Zero-emissions university building completed with help from students

Photo by Inhabitat

A new building with exciting geometry and eco-friendly design is inspiring students at Leuphana University at Lüneburg, Germany.

Architect Daniel Libeskind recently completed the New Central Building, a landmark university structure designed in collaboration with the students as part of the tradition at Leuphana University to involve students in campus changes, reports Inhabitat.

Topped with a green roof and powered by renewable energy, the light-filled sculptural building will operate at zero emissions.

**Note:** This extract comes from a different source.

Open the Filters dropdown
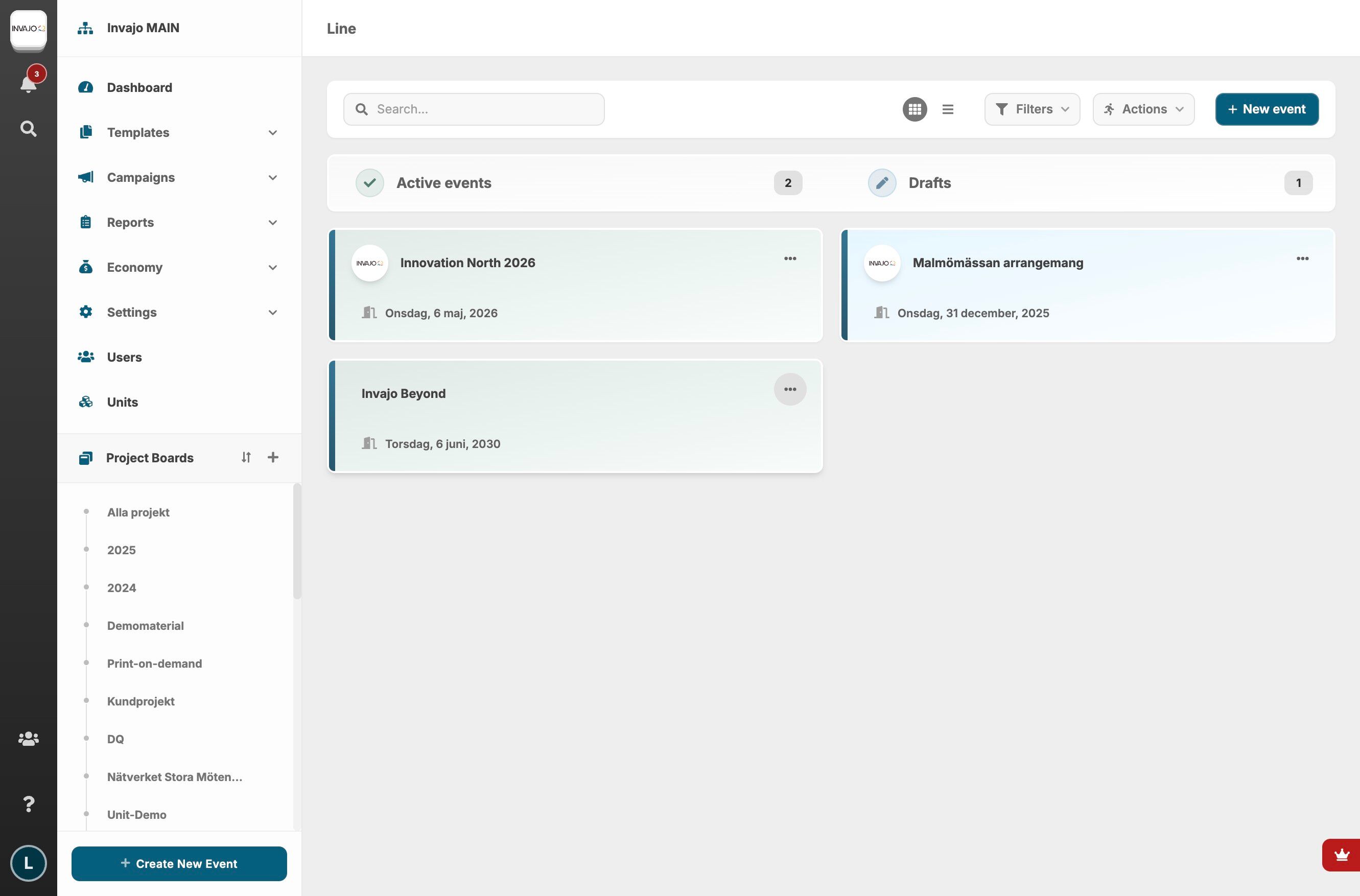This screenshot has height=896, width=1360. pos(1031,109)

Created in the same gleaming and angular aesthetic common to Libeskind’s designs, the 13,000-square-meter zinc-clad New Central Building serves as a major university hub that promotes cross-disciplinary interaction and learning for students and faculty. The massive structure comprises four interlocking sculptural forms, each housing four programs: the Student Center that spans the height of the building; the three-story Seminar Center; the 1,100-seat Libeskind Auditorium; and the seven-story Research Center.

Students contributed to the design process in seminars at the university. Student participation spanned a wide spectrum, from the building and landscape design to the way-finding systems and interior design.

“The idea for this project was to create a hub that would inspire the students through multiple connected spaces, infused with natural light and exciting new geometries,” Libeskind said. “It was a true creative collaboration by incorporating students ideas about program and design elements into the final design.”

In addition to aesthetics and a community-oriented design, the new student hub focuses heavily on sustainability. The energy-efficient New Central Building is powered by renewable energy and includes green roofs that can be seen from the interior, a gray water system and an innovative structural Cobiax system.

The zero-emissions building exceeds the EnEV (Energieeinsparverordnung = Energy-Saving Regulation), a standard that sets energy requirements for new buildings in Germany and also serves as a demonstration project of the Bundeswirtschaftsministerium (Federal Ministry of Economy) for energy-optimized design.